Reproduce the lines of the material from the line containing "497, 947, 510)" up to and including the line containing "75) label: 游戏公告", without any changes.

· · ·

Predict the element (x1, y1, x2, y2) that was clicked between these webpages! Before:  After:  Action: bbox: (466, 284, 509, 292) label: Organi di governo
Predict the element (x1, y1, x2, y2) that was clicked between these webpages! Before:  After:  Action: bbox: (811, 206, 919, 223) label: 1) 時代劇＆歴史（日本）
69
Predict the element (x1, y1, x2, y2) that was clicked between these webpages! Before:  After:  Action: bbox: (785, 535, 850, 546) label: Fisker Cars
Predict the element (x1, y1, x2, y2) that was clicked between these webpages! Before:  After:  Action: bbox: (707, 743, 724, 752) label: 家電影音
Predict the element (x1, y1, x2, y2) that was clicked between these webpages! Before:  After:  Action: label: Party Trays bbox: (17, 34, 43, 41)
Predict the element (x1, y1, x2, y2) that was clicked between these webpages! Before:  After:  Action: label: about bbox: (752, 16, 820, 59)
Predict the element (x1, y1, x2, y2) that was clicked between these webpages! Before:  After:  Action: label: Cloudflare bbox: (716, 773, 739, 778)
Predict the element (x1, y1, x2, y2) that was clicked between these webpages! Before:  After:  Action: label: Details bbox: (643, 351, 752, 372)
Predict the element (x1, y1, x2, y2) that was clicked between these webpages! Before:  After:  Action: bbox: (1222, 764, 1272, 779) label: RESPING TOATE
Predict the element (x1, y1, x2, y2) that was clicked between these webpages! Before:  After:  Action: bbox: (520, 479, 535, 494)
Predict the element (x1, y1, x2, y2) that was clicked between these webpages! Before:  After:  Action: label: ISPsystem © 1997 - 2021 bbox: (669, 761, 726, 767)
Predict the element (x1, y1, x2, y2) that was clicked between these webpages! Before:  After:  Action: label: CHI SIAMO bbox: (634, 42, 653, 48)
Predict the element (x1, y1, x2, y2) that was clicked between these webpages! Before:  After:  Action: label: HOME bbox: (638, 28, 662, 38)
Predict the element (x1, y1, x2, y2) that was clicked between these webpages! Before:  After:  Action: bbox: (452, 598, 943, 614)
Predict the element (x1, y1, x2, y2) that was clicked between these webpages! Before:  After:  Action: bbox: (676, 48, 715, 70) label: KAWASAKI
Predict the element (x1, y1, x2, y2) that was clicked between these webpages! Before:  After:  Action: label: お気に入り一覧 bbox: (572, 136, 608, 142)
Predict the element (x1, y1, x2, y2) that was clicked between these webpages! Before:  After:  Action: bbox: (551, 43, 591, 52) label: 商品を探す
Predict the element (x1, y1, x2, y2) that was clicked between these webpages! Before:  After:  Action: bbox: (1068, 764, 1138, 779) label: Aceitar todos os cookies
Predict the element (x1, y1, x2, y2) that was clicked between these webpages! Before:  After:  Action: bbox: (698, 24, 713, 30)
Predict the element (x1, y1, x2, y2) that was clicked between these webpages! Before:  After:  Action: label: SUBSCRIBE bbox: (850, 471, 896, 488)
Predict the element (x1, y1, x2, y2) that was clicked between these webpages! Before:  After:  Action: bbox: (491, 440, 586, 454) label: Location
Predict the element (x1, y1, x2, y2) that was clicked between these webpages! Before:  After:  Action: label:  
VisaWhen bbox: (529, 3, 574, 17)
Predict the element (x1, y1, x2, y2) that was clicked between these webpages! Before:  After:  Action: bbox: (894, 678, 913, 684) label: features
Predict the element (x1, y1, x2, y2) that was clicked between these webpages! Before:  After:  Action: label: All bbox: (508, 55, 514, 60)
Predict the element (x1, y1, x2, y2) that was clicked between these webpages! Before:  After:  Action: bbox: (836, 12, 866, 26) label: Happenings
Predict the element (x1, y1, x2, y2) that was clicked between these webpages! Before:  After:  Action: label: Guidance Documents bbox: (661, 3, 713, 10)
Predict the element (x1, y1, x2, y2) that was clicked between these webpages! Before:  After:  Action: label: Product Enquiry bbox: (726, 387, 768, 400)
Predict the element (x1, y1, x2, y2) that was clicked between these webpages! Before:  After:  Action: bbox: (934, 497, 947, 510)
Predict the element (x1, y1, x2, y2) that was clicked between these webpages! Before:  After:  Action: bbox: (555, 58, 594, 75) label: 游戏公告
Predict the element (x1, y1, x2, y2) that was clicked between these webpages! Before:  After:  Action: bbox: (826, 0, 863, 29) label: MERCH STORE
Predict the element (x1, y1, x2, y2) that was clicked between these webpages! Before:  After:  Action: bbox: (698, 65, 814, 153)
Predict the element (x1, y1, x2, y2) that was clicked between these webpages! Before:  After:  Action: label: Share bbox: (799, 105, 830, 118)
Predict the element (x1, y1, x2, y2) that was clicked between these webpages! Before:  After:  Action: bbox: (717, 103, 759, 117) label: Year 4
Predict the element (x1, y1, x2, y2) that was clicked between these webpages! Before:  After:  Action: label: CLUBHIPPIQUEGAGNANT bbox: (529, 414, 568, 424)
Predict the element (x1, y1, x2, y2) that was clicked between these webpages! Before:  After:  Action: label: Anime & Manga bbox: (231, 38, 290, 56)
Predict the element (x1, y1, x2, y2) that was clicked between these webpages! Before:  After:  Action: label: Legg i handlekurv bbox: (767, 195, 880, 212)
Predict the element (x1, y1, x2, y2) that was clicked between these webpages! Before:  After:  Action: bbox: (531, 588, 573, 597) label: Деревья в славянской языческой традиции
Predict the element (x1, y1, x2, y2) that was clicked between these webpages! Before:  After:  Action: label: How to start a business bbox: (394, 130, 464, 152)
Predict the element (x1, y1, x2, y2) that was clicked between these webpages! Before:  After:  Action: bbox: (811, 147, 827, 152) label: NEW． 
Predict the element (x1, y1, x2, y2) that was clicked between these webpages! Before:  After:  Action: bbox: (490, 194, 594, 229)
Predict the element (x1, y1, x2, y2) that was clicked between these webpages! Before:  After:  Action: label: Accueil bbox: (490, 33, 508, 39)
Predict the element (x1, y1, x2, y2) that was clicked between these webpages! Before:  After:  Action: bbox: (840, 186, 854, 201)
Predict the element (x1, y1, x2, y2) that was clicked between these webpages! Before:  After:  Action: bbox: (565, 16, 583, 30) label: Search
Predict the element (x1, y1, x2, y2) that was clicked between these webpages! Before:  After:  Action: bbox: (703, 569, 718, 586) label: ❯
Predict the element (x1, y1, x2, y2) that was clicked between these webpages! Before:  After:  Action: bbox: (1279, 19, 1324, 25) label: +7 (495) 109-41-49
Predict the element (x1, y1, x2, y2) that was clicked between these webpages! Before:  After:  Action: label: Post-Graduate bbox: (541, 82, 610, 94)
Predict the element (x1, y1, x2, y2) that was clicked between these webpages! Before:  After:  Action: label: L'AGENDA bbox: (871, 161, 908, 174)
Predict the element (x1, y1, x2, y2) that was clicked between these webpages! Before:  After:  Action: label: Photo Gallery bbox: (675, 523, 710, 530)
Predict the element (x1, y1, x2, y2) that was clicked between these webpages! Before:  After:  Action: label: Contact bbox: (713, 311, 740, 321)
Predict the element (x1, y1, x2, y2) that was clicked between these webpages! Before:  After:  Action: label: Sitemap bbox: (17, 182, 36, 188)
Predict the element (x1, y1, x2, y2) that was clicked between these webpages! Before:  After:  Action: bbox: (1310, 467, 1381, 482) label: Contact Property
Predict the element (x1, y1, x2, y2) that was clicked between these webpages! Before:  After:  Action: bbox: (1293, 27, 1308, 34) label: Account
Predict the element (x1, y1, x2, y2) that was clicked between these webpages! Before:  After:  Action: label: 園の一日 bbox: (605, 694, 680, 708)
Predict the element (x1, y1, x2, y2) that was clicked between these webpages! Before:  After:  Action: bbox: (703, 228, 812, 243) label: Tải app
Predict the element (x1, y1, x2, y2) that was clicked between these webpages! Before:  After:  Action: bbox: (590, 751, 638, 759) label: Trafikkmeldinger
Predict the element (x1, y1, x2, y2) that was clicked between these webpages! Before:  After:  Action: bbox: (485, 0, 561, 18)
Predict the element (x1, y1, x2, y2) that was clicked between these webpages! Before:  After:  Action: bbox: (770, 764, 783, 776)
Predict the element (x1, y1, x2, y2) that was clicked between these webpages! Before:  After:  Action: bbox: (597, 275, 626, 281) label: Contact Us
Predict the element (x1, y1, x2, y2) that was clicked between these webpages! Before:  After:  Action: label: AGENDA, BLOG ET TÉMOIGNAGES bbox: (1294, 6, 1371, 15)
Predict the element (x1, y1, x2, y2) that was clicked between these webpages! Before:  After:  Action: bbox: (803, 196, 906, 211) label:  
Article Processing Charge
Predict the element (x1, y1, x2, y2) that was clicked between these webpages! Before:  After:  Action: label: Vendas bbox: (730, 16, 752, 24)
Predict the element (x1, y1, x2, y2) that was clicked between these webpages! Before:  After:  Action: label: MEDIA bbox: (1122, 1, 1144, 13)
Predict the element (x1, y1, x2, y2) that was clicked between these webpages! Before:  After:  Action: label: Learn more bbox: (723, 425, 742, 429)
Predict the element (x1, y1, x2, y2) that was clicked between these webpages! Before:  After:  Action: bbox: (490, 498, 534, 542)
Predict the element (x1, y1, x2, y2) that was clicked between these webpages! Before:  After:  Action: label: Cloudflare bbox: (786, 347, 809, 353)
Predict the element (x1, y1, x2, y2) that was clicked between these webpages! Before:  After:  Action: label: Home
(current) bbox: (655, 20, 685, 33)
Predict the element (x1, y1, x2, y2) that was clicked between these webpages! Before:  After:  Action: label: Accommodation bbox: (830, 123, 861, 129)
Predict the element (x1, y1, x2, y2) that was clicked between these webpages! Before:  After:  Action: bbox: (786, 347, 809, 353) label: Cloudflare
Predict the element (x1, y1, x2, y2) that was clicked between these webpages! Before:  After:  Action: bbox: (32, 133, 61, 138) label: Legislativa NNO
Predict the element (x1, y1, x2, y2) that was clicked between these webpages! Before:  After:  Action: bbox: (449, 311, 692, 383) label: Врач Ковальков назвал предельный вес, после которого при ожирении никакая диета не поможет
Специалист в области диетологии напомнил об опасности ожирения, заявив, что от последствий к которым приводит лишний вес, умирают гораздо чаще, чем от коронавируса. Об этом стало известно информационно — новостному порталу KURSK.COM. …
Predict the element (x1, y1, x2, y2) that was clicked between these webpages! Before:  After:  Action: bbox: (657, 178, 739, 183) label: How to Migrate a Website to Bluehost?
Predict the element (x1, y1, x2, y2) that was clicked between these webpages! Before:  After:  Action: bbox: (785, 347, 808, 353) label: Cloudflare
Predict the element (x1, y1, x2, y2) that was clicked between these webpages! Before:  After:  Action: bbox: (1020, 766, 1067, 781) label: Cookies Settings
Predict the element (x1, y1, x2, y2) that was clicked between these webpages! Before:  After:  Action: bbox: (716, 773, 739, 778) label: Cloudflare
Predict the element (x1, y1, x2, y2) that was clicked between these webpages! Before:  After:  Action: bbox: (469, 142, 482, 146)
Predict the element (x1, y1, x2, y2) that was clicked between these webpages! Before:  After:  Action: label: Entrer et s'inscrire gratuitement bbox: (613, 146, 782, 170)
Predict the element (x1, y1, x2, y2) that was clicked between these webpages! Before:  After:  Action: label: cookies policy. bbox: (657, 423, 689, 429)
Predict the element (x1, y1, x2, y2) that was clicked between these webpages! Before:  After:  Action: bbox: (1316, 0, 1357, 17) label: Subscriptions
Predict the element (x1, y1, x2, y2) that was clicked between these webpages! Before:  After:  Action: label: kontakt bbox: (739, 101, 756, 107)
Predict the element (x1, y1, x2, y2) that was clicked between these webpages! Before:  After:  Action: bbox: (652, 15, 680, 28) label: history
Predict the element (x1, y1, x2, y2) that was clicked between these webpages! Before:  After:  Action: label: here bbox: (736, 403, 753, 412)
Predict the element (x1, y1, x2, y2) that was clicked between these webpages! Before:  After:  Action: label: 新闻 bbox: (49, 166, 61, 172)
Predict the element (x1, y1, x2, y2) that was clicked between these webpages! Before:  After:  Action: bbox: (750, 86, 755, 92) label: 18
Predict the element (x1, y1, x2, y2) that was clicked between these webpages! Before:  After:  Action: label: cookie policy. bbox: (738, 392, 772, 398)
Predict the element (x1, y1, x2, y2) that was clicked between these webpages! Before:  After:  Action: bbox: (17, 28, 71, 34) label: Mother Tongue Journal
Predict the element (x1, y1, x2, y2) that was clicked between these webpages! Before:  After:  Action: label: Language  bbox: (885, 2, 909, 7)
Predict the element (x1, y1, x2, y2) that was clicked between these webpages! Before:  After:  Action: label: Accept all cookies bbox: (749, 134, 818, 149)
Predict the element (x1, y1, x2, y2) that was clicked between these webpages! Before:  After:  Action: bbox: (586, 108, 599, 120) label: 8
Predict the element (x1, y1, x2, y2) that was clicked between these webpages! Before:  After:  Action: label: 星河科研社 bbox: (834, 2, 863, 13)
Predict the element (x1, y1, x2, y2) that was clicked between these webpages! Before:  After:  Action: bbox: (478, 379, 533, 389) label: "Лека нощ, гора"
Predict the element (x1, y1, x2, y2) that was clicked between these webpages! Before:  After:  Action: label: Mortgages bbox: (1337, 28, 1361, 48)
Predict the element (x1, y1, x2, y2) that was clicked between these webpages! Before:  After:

· · ·

== ANSWER TO THIS PROBLEM ==
Predict the element (x1, y1, x2, y2) that was clicked between these webpages! Before:  After:  Action: bbox: (934, 497, 947, 510)
Predict the element (x1, y1, x2, y2) that was clicked between these webpages! Before:  After:  Action: bbox: (555, 58, 594, 75) label: 游戏公告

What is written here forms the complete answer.